** Opening Dataset excerpts block **

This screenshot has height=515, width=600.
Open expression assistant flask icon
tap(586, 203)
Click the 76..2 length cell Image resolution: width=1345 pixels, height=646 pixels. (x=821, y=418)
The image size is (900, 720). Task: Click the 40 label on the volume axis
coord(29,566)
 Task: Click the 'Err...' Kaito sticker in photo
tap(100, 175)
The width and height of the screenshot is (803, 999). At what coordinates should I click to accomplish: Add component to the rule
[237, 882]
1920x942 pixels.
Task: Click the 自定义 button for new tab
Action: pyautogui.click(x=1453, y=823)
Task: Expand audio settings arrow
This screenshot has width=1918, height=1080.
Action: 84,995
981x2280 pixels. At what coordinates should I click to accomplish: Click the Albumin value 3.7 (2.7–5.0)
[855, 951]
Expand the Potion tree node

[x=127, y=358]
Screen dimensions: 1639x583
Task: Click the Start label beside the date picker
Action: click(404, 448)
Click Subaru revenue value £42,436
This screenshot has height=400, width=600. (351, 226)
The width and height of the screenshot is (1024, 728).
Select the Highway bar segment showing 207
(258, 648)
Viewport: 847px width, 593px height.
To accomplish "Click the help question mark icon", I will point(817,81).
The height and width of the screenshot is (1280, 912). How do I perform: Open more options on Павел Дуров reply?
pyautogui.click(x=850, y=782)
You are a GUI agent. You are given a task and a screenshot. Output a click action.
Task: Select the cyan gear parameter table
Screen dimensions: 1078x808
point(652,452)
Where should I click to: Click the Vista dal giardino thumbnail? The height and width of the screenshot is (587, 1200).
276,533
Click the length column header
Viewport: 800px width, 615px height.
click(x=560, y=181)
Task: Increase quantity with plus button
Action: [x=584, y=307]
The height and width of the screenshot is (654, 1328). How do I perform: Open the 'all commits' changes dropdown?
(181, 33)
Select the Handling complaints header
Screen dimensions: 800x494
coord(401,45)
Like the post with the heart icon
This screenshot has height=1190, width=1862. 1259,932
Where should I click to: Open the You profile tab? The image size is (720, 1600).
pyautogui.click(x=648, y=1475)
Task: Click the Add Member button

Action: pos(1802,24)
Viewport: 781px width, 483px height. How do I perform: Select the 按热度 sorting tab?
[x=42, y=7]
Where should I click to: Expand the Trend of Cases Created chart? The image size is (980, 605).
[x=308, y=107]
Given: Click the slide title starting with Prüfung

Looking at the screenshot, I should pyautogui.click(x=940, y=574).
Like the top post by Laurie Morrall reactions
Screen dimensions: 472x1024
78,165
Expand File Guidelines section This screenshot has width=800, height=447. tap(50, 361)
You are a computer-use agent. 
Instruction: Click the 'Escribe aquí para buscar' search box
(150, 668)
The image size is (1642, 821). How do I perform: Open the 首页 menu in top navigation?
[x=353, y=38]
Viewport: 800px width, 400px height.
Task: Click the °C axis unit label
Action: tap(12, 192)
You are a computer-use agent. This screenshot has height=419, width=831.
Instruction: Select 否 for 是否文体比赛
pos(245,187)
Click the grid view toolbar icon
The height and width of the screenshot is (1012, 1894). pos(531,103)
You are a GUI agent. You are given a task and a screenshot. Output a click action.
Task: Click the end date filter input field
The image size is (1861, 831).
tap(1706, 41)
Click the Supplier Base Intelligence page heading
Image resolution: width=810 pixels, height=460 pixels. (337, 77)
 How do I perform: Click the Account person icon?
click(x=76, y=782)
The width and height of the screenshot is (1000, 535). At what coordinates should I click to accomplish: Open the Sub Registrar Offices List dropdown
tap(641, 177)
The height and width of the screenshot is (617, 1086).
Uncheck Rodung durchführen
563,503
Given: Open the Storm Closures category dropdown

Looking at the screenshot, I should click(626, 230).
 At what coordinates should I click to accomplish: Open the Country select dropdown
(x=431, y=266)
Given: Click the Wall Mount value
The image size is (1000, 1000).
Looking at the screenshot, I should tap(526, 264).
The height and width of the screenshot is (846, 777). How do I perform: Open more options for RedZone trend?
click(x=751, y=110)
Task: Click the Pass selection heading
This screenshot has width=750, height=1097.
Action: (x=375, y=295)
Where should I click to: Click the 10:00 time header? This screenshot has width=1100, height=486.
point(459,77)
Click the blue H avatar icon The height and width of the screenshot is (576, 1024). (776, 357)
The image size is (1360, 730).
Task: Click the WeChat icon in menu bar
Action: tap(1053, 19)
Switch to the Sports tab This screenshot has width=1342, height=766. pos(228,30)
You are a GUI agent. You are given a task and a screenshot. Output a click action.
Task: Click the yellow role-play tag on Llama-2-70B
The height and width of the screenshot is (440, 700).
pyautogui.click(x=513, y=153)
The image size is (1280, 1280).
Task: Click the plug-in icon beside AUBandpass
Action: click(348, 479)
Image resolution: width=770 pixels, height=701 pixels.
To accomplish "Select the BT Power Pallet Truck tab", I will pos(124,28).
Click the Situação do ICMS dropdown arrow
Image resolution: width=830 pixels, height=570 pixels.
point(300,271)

** Closing Dataset excerpts block **

__How to complete this task__. The whole of the data must be given again, exactly as shown.

__Response to this task__.
This screenshot has height=515, width=600.
Open expression assistant flask icon
tap(586, 203)
Click the 76..2 length cell Image resolution: width=1345 pixels, height=646 pixels. (x=821, y=418)
The image size is (900, 720). Task: Click the 40 label on the volume axis
coord(29,566)
 Task: Click the 'Err...' Kaito sticker in photo
tap(100, 175)
The width and height of the screenshot is (803, 999). At what coordinates should I click to accomplish: Add component to the rule
[237, 882]
1920x942 pixels.
Task: Click the 自定义 button for new tab
Action: pyautogui.click(x=1453, y=823)
Task: Expand audio settings arrow
This screenshot has width=1918, height=1080.
Action: 84,995
981x2280 pixels. At what coordinates should I click to accomplish: Click the Albumin value 3.7 (2.7–5.0)
[855, 951]
Expand the Potion tree node

[x=127, y=358]
Screen dimensions: 1639x583
Task: Click the Start label beside the date picker
Action: click(404, 448)
Click Subaru revenue value £42,436
This screenshot has height=400, width=600. (351, 226)
The width and height of the screenshot is (1024, 728).
Select the Highway bar segment showing 207
(258, 648)
Viewport: 847px width, 593px height.
To accomplish "Click the help question mark icon", I will point(817,81).
The height and width of the screenshot is (1280, 912). How do I perform: Open more options on Павел Дуров reply?
pyautogui.click(x=850, y=782)
You are a GUI agent. You are given a task and a screenshot. Output a click action.
Task: Select the cyan gear parameter table
Screen dimensions: 1078x808
point(652,452)
Where should I click to: Click the Vista dal giardino thumbnail? The height and width of the screenshot is (587, 1200).
276,533
Click the length column header
Viewport: 800px width, 615px height.
click(x=560, y=181)
Task: Increase quantity with plus button
Action: [x=584, y=307]
The height and width of the screenshot is (654, 1328). How do I perform: Open the 'all commits' changes dropdown?
(181, 33)
Select the Handling complaints header
Screen dimensions: 800x494
coord(401,45)
Like the post with the heart icon
This screenshot has height=1190, width=1862. 1259,932
Where should I click to: Open the You profile tab? The image size is (720, 1600).
pyautogui.click(x=648, y=1475)
Task: Click the Add Member button

Action: pos(1802,24)
Viewport: 781px width, 483px height. How do I perform: Select the 按热度 sorting tab?
[x=42, y=7]
Where should I click to: Expand the Trend of Cases Created chart? The image size is (980, 605).
[x=308, y=107]
Given: Click the slide title starting with Prüfung

Looking at the screenshot, I should pyautogui.click(x=940, y=574).
Like the top post by Laurie Morrall reactions
Screen dimensions: 472x1024
78,165
Expand File Guidelines section This screenshot has width=800, height=447. tap(50, 361)
You are a computer-use agent. 
Instruction: Click the 'Escribe aquí para buscar' search box
(150, 668)
The image size is (1642, 821). How do I perform: Open the 首页 menu in top navigation?
[x=353, y=38]
Viewport: 800px width, 400px height.
Task: Click the °C axis unit label
Action: tap(12, 192)
You are a computer-use agent. This screenshot has height=419, width=831.
Instruction: Select 否 for 是否文体比赛
pos(245,187)
Click the grid view toolbar icon
The height and width of the screenshot is (1012, 1894). pos(531,103)
You are a GUI agent. You are given a task and a screenshot. Output a click action.
Task: Click the end date filter input field
The image size is (1861, 831).
tap(1706, 41)
Click the Supplier Base Intelligence page heading
Image resolution: width=810 pixels, height=460 pixels. (337, 77)
 How do I perform: Click the Account person icon?
click(x=76, y=782)
The width and height of the screenshot is (1000, 535). At what coordinates should I click to accomplish: Open the Sub Registrar Offices List dropdown
tap(641, 177)
The height and width of the screenshot is (617, 1086).
Uncheck Rodung durchführen
563,503
Given: Open the Storm Closures category dropdown

Looking at the screenshot, I should click(626, 230).
 At what coordinates should I click to accomplish: Open the Country select dropdown
(x=431, y=266)
Given: Click the Wall Mount value
The image size is (1000, 1000).
Looking at the screenshot, I should tap(526, 264).
The height and width of the screenshot is (846, 777). How do I perform: Open more options for RedZone trend?
click(x=751, y=110)
Task: Click the Pass selection heading
This screenshot has width=750, height=1097.
Action: (x=375, y=295)
Where should I click to: Click the 10:00 time header? This screenshot has width=1100, height=486.
point(459,77)
Click the blue H avatar icon The height and width of the screenshot is (576, 1024). (776, 357)
The image size is (1360, 730).
Task: Click the WeChat icon in menu bar
Action: tap(1053, 19)
Switch to the Sports tab This screenshot has width=1342, height=766. pos(228,30)
You are a GUI agent. You are given a task and a screenshot. Output a click action.
Task: Click the yellow role-play tag on Llama-2-70B
The height and width of the screenshot is (440, 700).
pyautogui.click(x=513, y=153)
The image size is (1280, 1280).
Task: Click the plug-in icon beside AUBandpass
Action: click(348, 479)
Image resolution: width=770 pixels, height=701 pixels.
To accomplish "Select the BT Power Pallet Truck tab", I will pos(124,28).
Click the Situação do ICMS dropdown arrow
Image resolution: width=830 pixels, height=570 pixels.
point(300,271)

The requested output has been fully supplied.